* [Work item]: Reproduce the data that follows character for character, but omit its pictures.

--------------------------------------------------

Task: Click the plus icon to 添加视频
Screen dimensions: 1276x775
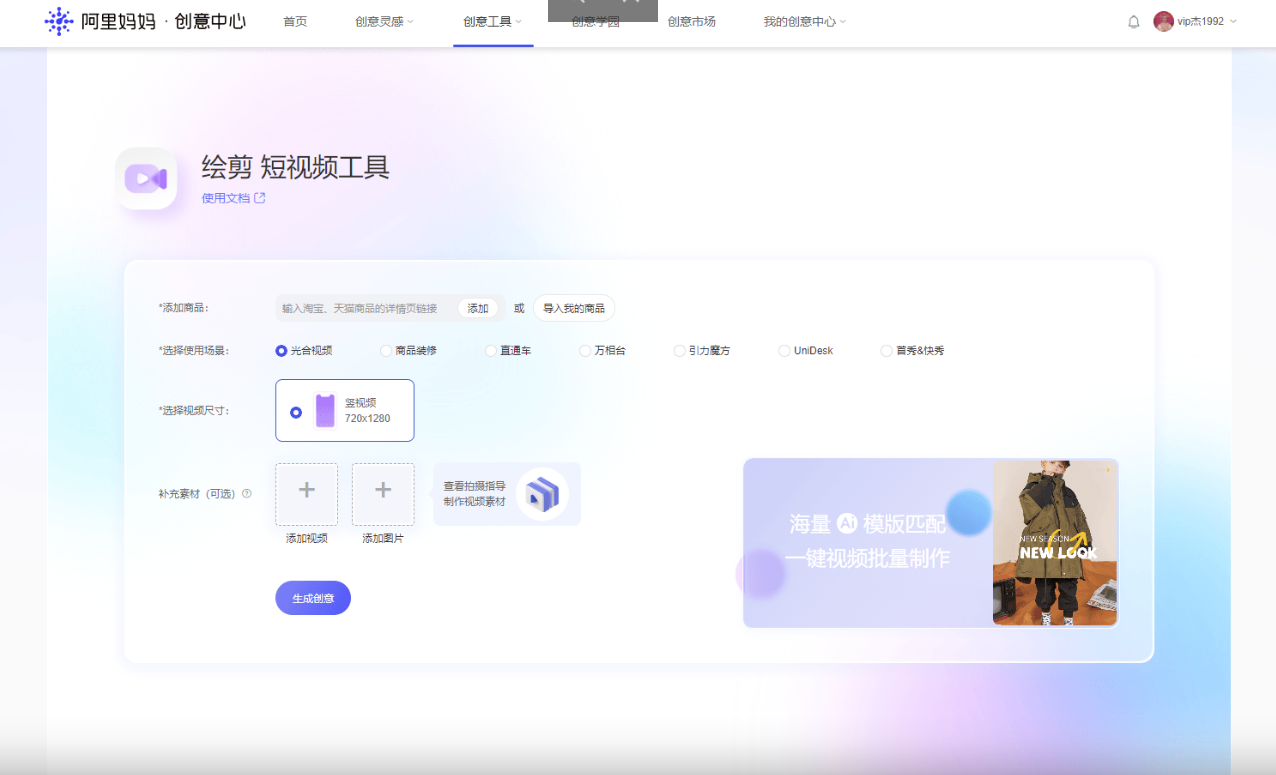Action: (x=306, y=493)
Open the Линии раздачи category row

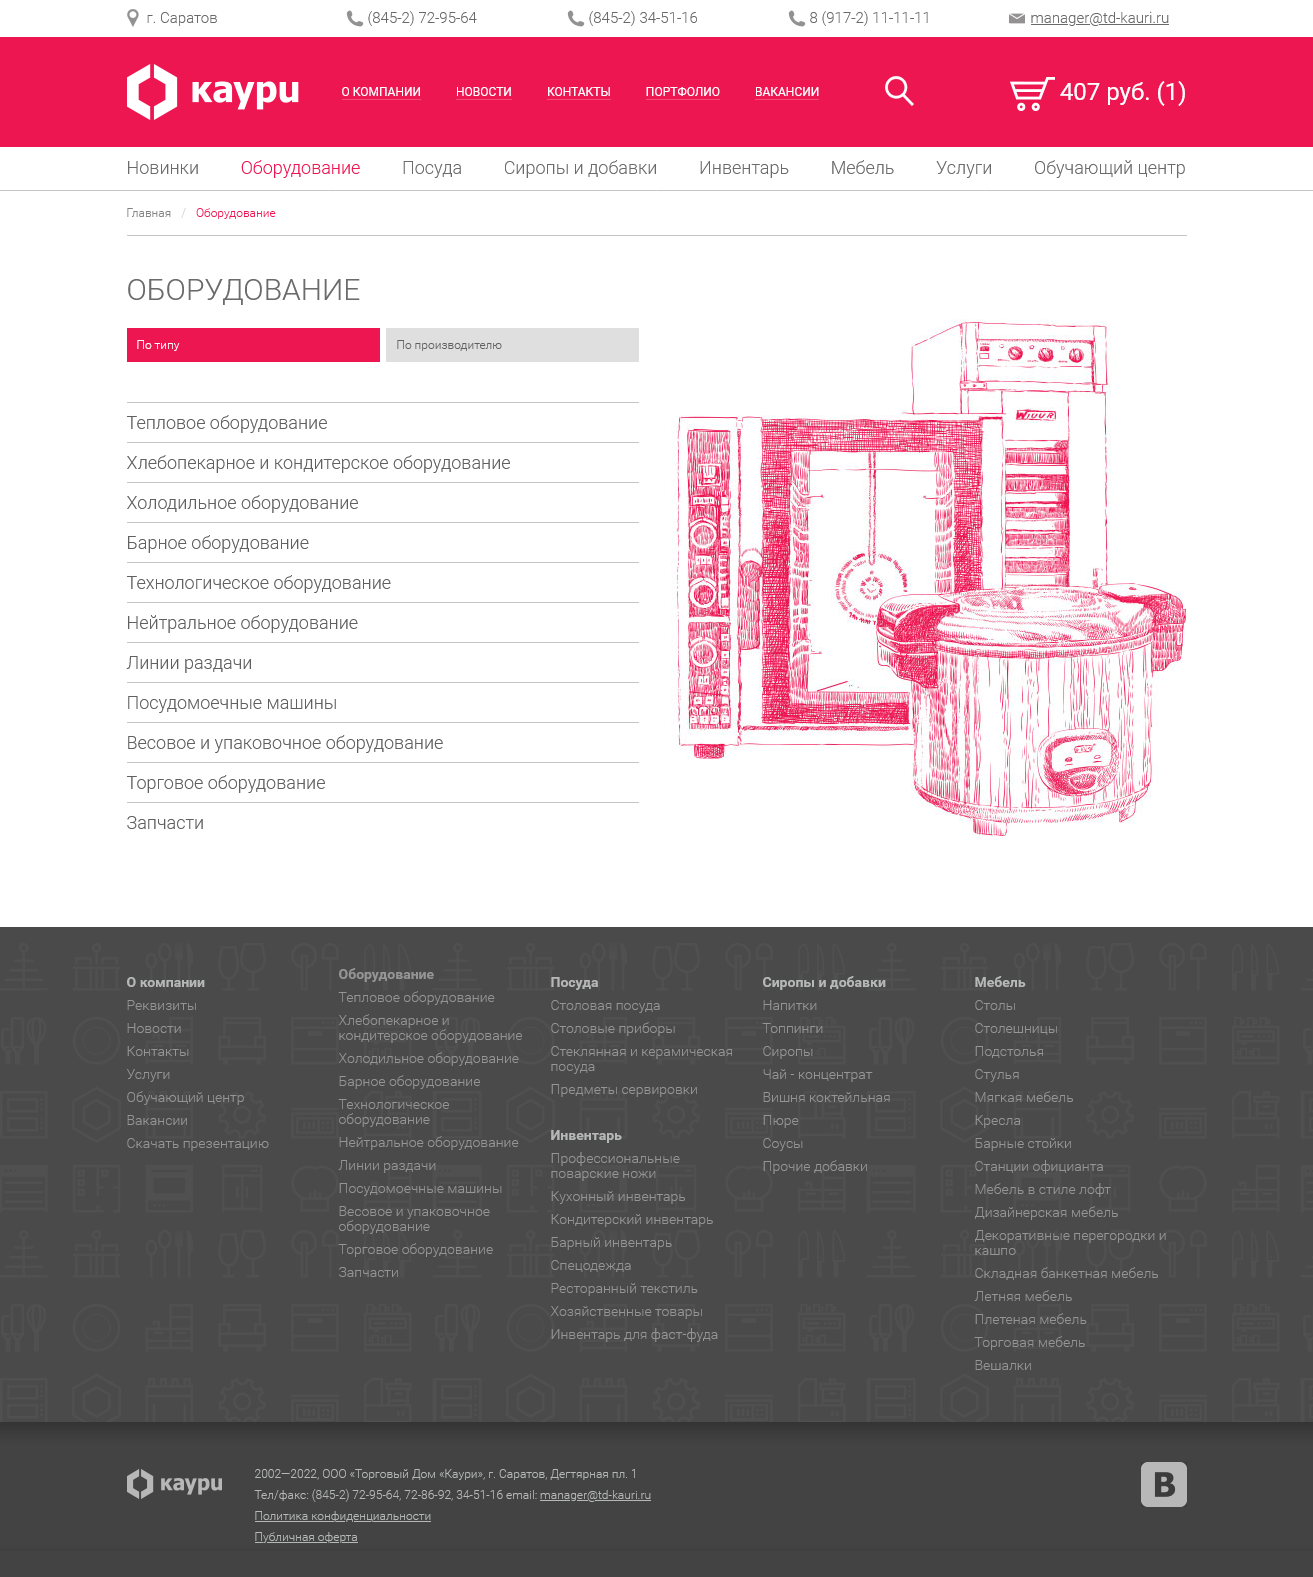[x=189, y=663]
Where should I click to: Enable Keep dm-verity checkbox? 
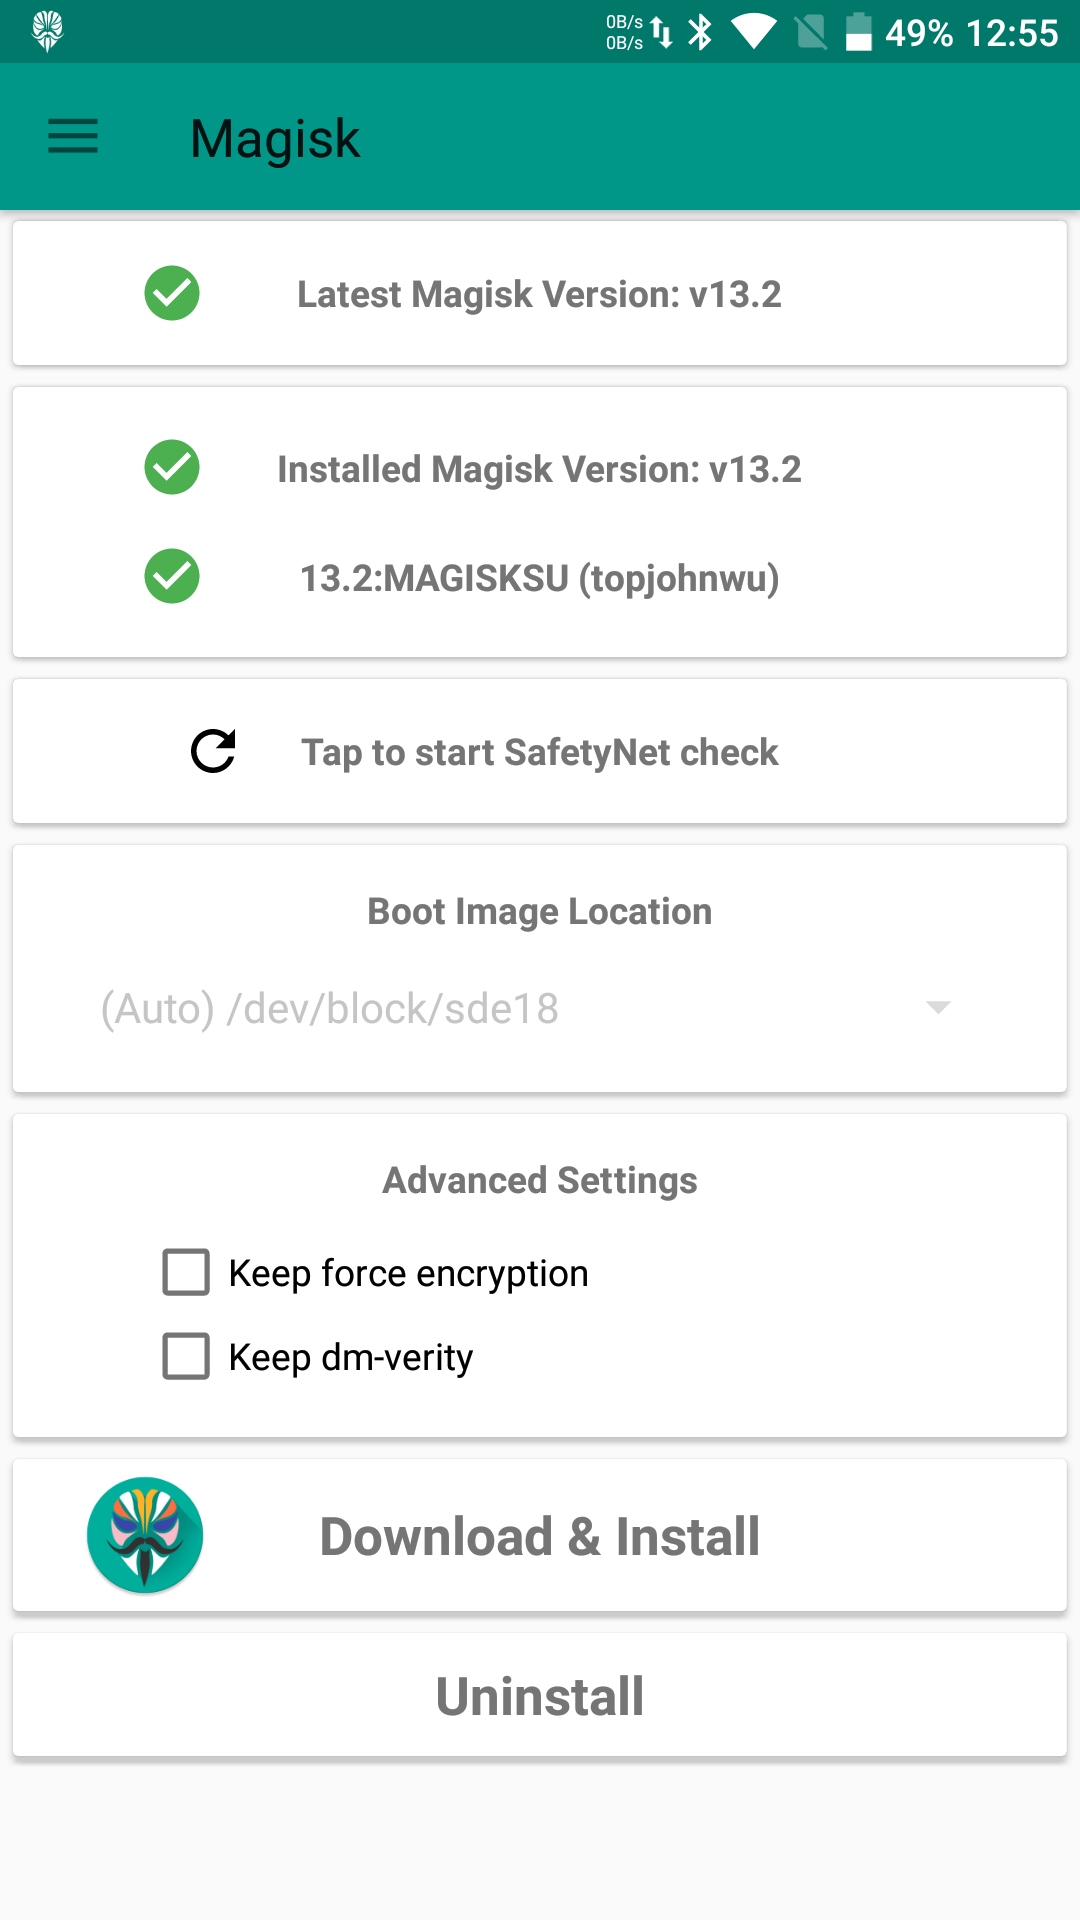[x=186, y=1357]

--------------------------------------------------

* [Reply]:
Task: Click the plus icon to 添加视频
Screen dimensions: 1276x775
Action: (x=306, y=493)
Open the Линии раздачи category row

[x=189, y=663]
Where should I click to: Enable Keep dm-verity checkbox? 
[x=186, y=1357]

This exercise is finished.